I expected to feel sad and a little reluctant (thus the need for Sandy to keep me in line). I knew it would be hard to part with toys I associated definite memories of my little one’s baby and toddlerhood. I didn’t want to give away my daughter’s first babydoll, the first blocks she stacked, or her favorite chunky books.
But what took me by surprise was the sheer number of toys of which the only memories I have is of buying them- for my son. Buying them in the hope that one would be just the right toy to trigger Callum’s interest. Unwrapping them and setting them out for him, only to find them ignored. Feeling bad for the gift-giver for my child’s unwillingness to even look at his present. Memories of putting them on the shelf and watching him play with a plastic hanger instead.
I know all the correct answers to give people who ask why he is playing with some non-toy household item. I have read how to engage him with the items he is interested in. And I know how to find companies specializing in high-interest toys for special needs children.

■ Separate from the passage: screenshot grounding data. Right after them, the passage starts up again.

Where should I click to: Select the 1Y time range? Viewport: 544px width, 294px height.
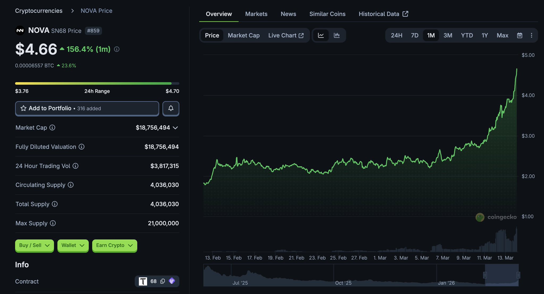click(x=485, y=35)
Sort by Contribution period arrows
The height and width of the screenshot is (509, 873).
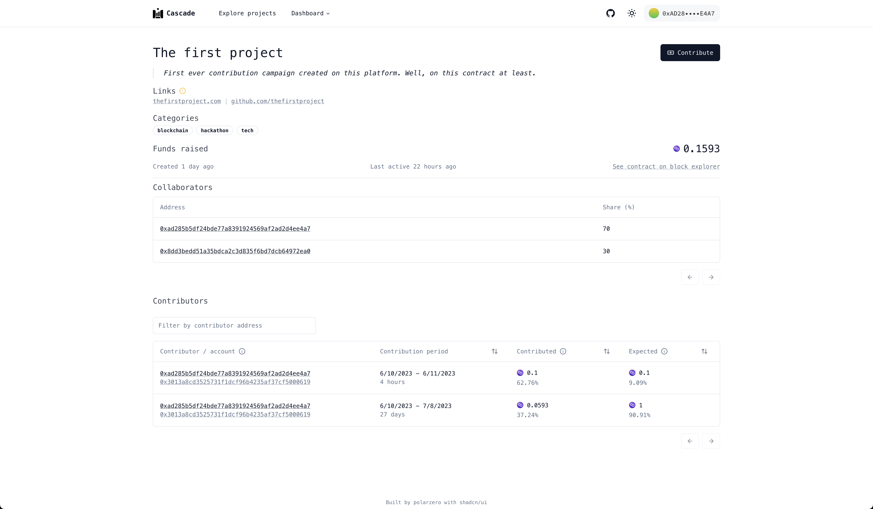(x=495, y=351)
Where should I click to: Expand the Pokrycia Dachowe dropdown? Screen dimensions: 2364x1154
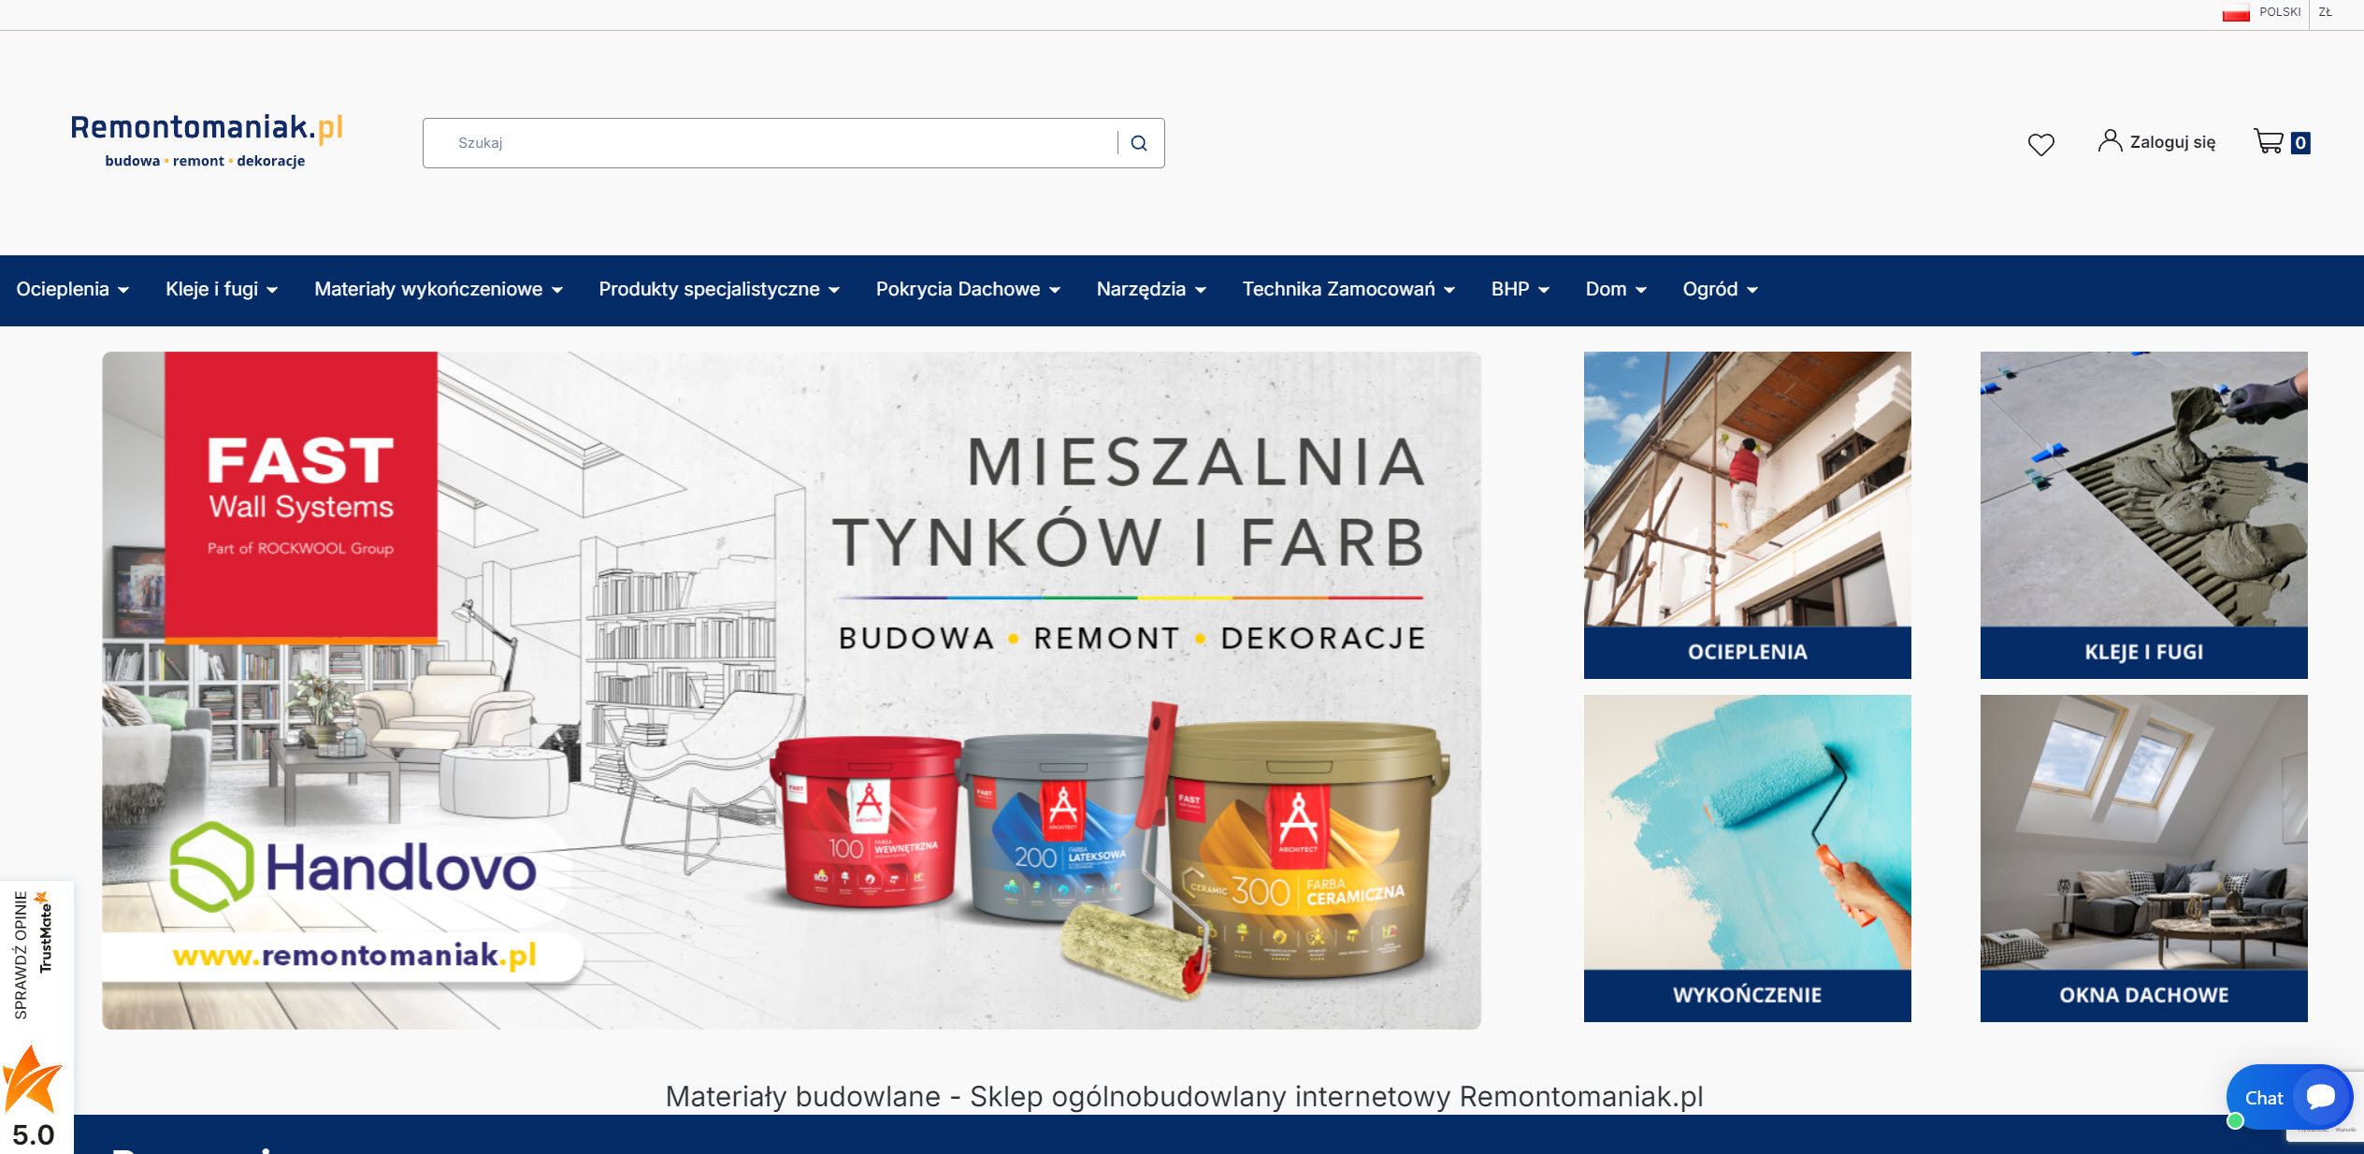[x=1054, y=291]
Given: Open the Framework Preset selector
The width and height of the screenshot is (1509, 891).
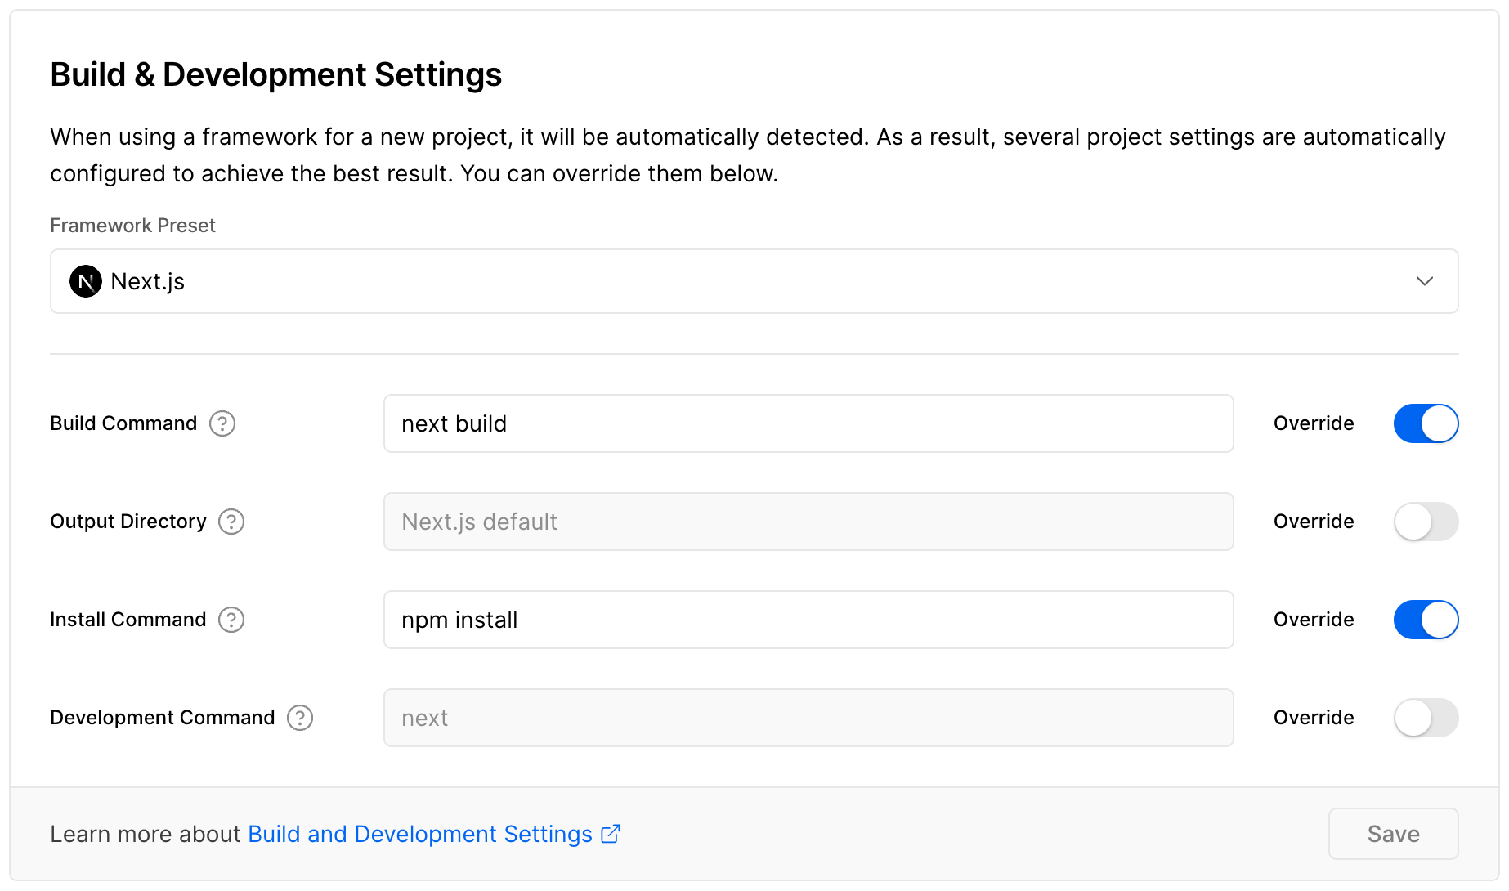Looking at the screenshot, I should (x=754, y=281).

What I don’t know how to explain to someone is how it feels to acknowledge that your little boy does not know how to play. I don’t know how to explain that sadness in a parent’s heart. And I don’t know how to head off those moments of unbearable clarity when watching him throw a toy truck down over and over again — away from the other children happily playing with all of the available toys in the room. Those moments when the walls close in, my mind tunes out the chatter and background noise, and all I can see is that truck landing over and over again.
I’m not so good at that. I don’t know if it is possible to convey.
It has been nearly fifty years since King Moonracer and A Dolly for Sue tugged at the hearts of movie watchers who empathized with those unloved toys from the Island of Misfit Toys. Everyone watching Rudolph the Red-Nosed Reindeer wanted those toys to be played with and loved. Not because the inanimate objects mattered so much themselves. But because there is an incredible nostalgia for those carefree moments of childhood when building blocks become castles and empty boxes rocket ships hurtling toward Mars.
These are the moments when I am most angry with autism. Yes, the autism spectrum has bestowed many gifts upon the world. But stealing the play of childhood is not one of them. Autism can be a thief – leaving behind memories of unfulfilled play- dump trucks, puzzles, and stuffed animals doomed to exile on the Island of Mispurchased Toys. Toys that dredge up only memories of dashed hopes for birthday parties and Christmas mornings.
And it leaves behind mothers and fathers, putting those toys away in boxes to give to somebody else’s children -children who can and will play with and cherish them. Castles that will not be built and missions to Mars not bravely accomplished. Sounds of “Vroom, vroom!” that will never be uttered. And evildoers not vanquished.
This is but one truth of many in the story of autism.
That silence can be overwhelmingly loud.